Caixa Seguridade: Lucros e Dividendos em Alta
A Caixa Seguridade (CXSE3) tem chamado atenção do mercado com lucros em máximas históricas e perspectivas de aumento no pagamento de dividendos. O Itaú BBA elevou a recomendação para a ação, mantendo-a como "outperform" com preço alvo de R$ 18 para o final de 2026. A seguradora, impulsionada pelo balcão da Caixa Econômica, registrou alta de 28% no seguro residencial e 14% na previdência. O payout recente superou 92%, evidenciando o compromisso com os acionistas. A empresa apresenta um P/L de 10,61, considerado atrativo, e um dividend yield de 8,14%.
Petrobras: Corte de Investimentos pode Aumentar Dividendos
A Petrobras (PETR4) pode anunciar uma redução de até US$ 106 bilhões em seus investimentos no plano estratégico 2026-2030, segundo informações da Bloomberg. Embora não confirmado oficialmente, o corte poderia aumentar o fluxo de caixa livre e, por consequência, o montante destinado aos dividendos, que seguem a regra de 45% do FCL. Com o Brent projetado entre US$ 60 e US$ 65 por barril, a empresa demonstra disciplina financeira, priorizando a geração de caixa sobre expansão agressiva. Atualmente cotada a R$ 32,70, a ação apresenta P/L de 5,43 e dividend yield de 15,72%.
Nubank: Lucro Recorde com Foco em Fidelização
O Nubank (ROXO34), por meio de sua BDR, divulgou lucro líquido recorde de US$ 783 milhões (R$ 4,1 bilhões) no terceiro trimestre, superando expectativas do mercado. A XP Investimentos destacou a melhora no custo de crédito, que caiu 10% abaixo do esperado. O crescimento no México também contribuiu significativamente, com ganhos na gestão de ativos e passivos (ALM). Apesar da receita financeira ter ficado 2% abaixo do previsto, a estratégia de pagar mais aos clientes para reter recursos (funding) mostra foco em longo prazo. A ação opera a R$ 14,40 e apresenta P/L de 33x, refletindo a valorização do potencial futuro da instituição.
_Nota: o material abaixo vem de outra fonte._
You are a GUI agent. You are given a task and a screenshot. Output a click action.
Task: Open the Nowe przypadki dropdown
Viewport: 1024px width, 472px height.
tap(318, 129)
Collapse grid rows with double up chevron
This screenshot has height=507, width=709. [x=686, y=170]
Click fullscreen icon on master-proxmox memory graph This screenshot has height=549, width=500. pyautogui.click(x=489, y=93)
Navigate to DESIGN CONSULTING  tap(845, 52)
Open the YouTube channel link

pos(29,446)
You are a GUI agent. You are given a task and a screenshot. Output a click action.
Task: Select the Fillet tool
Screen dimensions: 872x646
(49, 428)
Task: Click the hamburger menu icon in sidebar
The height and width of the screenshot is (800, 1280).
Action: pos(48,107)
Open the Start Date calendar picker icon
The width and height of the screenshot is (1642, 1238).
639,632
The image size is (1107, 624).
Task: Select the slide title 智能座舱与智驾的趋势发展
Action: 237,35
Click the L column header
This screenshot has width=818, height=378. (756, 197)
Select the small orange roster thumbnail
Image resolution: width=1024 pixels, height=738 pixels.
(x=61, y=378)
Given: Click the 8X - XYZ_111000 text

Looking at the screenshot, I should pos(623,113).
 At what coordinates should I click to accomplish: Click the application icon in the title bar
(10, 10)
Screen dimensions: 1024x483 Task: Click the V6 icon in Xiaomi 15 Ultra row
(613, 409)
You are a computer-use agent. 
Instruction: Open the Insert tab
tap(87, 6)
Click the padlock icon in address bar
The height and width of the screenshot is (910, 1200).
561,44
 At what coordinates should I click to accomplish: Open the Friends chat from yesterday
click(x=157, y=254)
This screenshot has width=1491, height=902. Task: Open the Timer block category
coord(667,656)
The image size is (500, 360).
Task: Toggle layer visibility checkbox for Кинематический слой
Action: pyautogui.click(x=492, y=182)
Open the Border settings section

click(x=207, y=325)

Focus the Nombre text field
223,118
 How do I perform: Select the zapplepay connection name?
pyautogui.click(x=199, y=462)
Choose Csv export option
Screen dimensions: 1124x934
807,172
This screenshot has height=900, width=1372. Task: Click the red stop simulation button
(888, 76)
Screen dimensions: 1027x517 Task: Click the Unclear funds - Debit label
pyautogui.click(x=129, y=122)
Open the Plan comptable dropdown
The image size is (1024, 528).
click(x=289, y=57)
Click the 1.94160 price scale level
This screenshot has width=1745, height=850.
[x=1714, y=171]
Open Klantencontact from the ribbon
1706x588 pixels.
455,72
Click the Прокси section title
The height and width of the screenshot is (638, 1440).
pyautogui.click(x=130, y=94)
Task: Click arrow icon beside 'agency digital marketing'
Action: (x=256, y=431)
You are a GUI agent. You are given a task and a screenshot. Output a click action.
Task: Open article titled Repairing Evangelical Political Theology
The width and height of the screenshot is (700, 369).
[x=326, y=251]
Ações Descontadas Segundo Bank of America
O Bank of America listou 17 ações que considera subavaliadas na B3, com potencial de valorização de até 60%. As empresas destacam-se por manter fluxo de caixa livre positivo mesmo em cenário de alta Selic. Entre as mais descontadas estão Log-In (LOGG3) com 61% de desconto, Máxima (MYPK3) com 59%, e Armac (ARMT3) com 51%. Outras empresas da lista incluem: Dux (DUXA3), Anima (ANIM3), IGB (IGBR3), Multiplan (MULT3), Tupi (TUPI3), Rede D’Or (RDOR3), Movida (MOVI3), Cogna (COGN3), Vibra (VBBR3), Açaí (ACCT3), CPFL (CPFE3), Equatorial (EQTL3) e Aurea (AURE3), com descontos variando de 7% a 44%.
Raízen e Oi: Situações Extremas no Mercado
A Raízen (RAIZ4) registrou prejuízo de R$ 2,31 bilhões no segundo trimestre da safra 2025/26, aumento de 1460% em relação ao mesmo período do ano anterior. A principal causa foi o aumento da despesa financeira devido à alta da Selic e ao crescimento da dívida líquida, que saltou de R$ 9 bilhões para R$ 53 bilhões. A ação caiu 64% nos últimos 12 meses e opera abaixo de R$ 1,87. Já a Oi (OIBR3), após ter sua falência decretada e revertida judicialmente, viu suas ações subirem 11% em um dia. Contudo, com P/L negativo e endividamento acima do valor patrimonial, a ação ainda opera a apenas 20 centavos, com queda de 80% no ano.